Instructions for the task
Print the lines of the entries below from the one with "Task: Click the green 2224.50 price marker" through the final line, exactly as they appear. The pictures are not part of the copy.

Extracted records
- - - - -
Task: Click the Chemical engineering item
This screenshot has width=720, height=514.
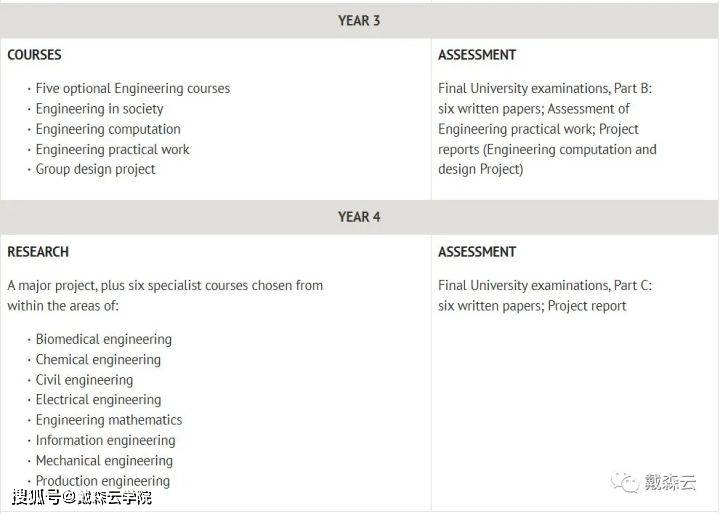Action: 98,359
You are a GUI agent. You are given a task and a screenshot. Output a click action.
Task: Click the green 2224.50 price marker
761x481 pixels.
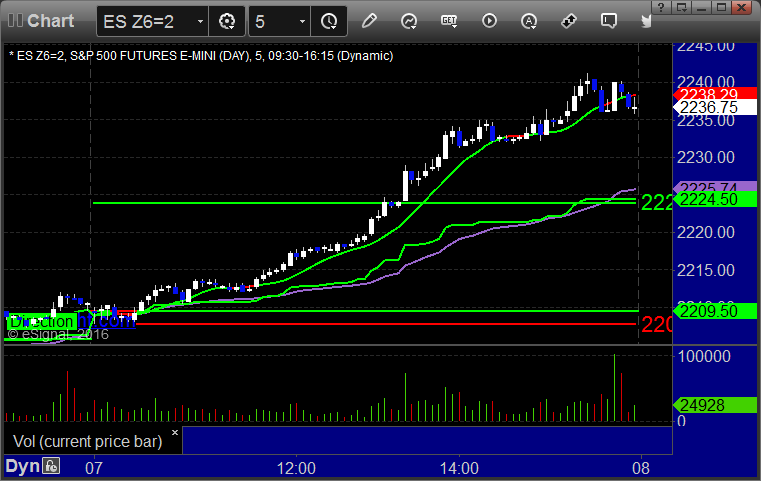(x=708, y=200)
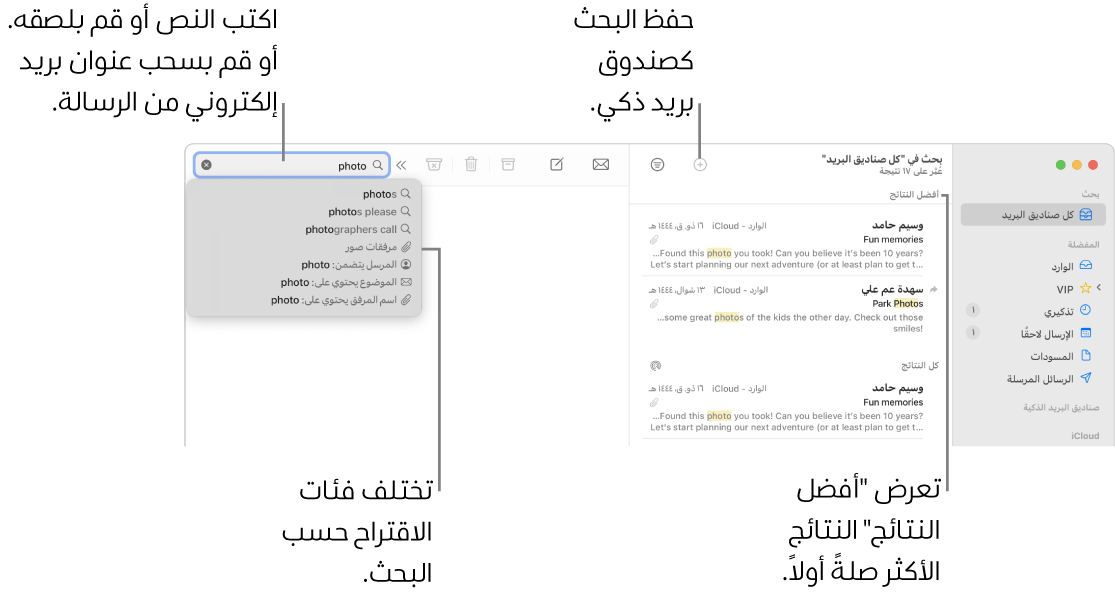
- - - - -
Output for this task
Task: Click the green 2224.50 price marker
761x481 pixels.
(x=708, y=200)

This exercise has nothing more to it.